José Guédez Yépez
Presidente de la Asociación Causa Democrática Iberoamericana
La democracia es la renuncia a la perfección, bajo el entendido de que la idea de perfección de unos difiere y contradice la de otros, y que es preferible un consenso para que ninguna parte imponga su visión de forma permanente sobre el resto. Esa imperfección pactada deja a todos insatisfechos, pero a su vez protege a todos del sometimiento. Se descarta el mejor escenario deseable para unos, con el fin de descartar también el peor escenario posible para otros. Es como un purgatorio común donde las almas prefieren quedarse de forma permanente antes de correr el riesgo de terminar en el infierno, aunque eso suponga renunciar al paraíso. En teoría de juegos podemos decir que como ninguno sabe si le tocará el paraíso o el infierno, todos prefieren mantener el statu quo intermedio. Ese escenario intermedio es la democracia, que como afirmaba Russell es imperfecta, pero, a su vez, es la única forma conocida de domar el poder y evitar males mayores.

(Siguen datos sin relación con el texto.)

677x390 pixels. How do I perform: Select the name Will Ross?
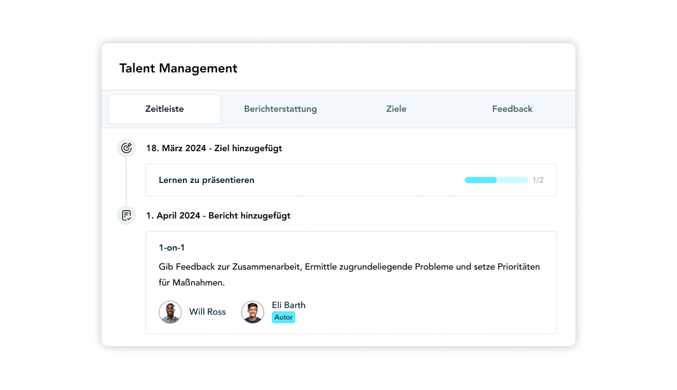pyautogui.click(x=207, y=312)
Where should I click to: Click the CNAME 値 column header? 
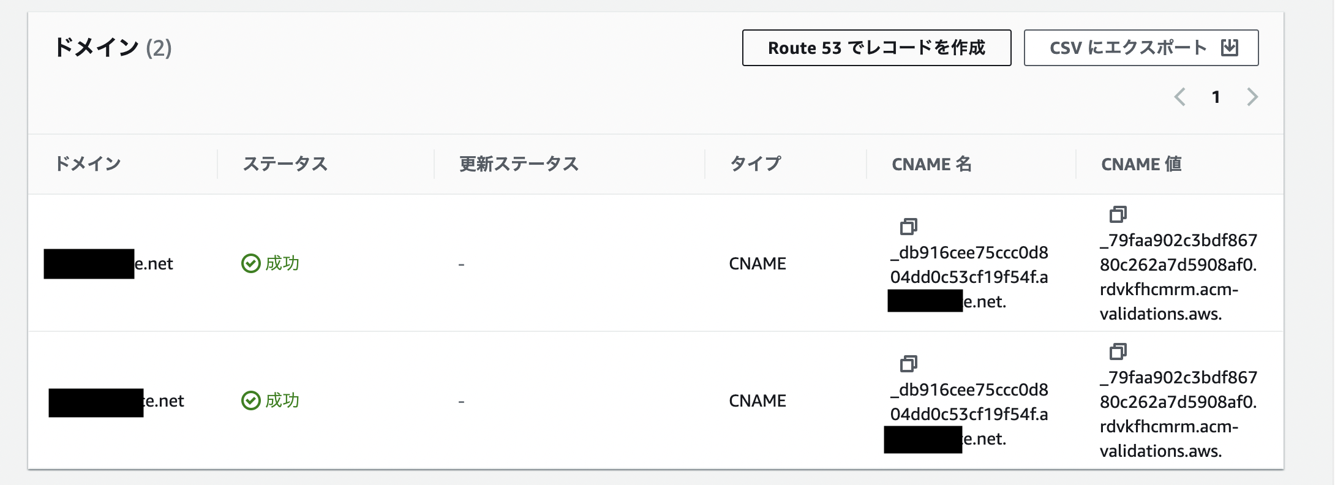coord(1140,164)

Al ser la democracia un invento humano para la convivencia pacífica, a través de la limitación del poder y la consagración de derechos fundamentales individuales para todos por igual, requiere para su funcionamiento un consenso social. Y es precisamente este consenso social sobre la democracia como el mejor sistema posible el que se está perdiendo. Por tal razón no sorprende que en todo Occidente la democracia viva una regresión preocupante. Analicemos algunas causas.

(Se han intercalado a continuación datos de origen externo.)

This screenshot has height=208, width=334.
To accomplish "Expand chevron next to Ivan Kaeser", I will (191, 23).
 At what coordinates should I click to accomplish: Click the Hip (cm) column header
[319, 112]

Más allá de lo evidente, hay dos síntomas que atentan contra la idea de la democracia. El primero es justamente la pérdida de ese concepto del purgatorio pactado, que hace que extremos ideológicos prometan nuevamente el paraíso, condenando al infierno a sus adversarios. Esta radicalización cultural está perjudicando dinámicas políticas tan normales y necesarias en democracia como lo son la alternancia en el poder, los pactos de Estado y los consensos parlamentarios, aumentando por doquier el pensamiento antisistema. La democracia comienza a importar mucho menos que agendas particulares como el cambio climático, el aborto, el nacionalismo, las vacunas, la identidad, o cualquier posición que se tenga sobre temas que deben ser resueltos de forma legislativa en el marco del pluralismo político. El paraíso es esa agenda particular que se quiere llevar a un extremo bajo el formato de pensamiento único, por lo que cualquier variación o alternativa será calificada de lo contrario, el infierno. Una sociedad dividida culturalmente entre buenos y malos, entre almas que merecen la salvación y otras que merecen ser condenadas, difícilmente se conformará con ese purgatorio que es la democracia, en el que no hay utopía, perfección ni juicio final, sino pecados veniales que pueden ser expiados.

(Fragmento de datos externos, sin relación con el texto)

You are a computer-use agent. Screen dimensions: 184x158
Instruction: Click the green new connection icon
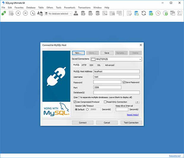4,13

El otro síntoma preocupante es la ausencia del tema económico en el debate político y social, más allá de los estériles dogmatismos sobre los impuestos. Antes el paraíso y el infierno estaban relacionados con lo económico, pero ahora las agendas como la identitaria sustituyeron de plano ese debate, a pesar de que desde 2008 para acá la economía ha fallado y sigue fallando, generando crisis masivas como la que se nos avecina actualmente. Esta desconexión política con el tema que realmente preocupa a la gente, genera una desafección sobre el sistema y la democracia misma, ya que no es capaz de resolver los problemas reales. La demanda y expectativa natural de vivir mejor, que otrora encarnó el capitalismo, hoy está huérfana en el debate político, y los gobiernos lucen cada vez más impotentes en una economía globalizada. Si la democracia no resuelve mi problema básico, entonces soy más propenso a suscribir tesis radicales o teorías conspirativas que al menos me prometan una solución utópica. Si yo no le importo al sistema, entonces el sistema no me importa a mí, y estoy dispuesto a correr el riesgo de sustituirlo por algo diferente. Antes la democracia y el capitalismo estaban atados como dos caras de la misma moneda, y se entendía que una no podía existir sin la otra. Ahora no se sabe, ni a la economía parece importarle la democracia, ni a la democracia parece importarle la economía. De ahí que China, por ejemplo, intente imponer mundialmente su paradigma de autoritarismo eficiente con total descaro e impunidad. ¿La libertad y la legalidad son indispensables para el crecimiento económico y el bienestar social? La respuesta sigue siendo la misma, “sí”, el problema es que ya nadie se hace la pregunta.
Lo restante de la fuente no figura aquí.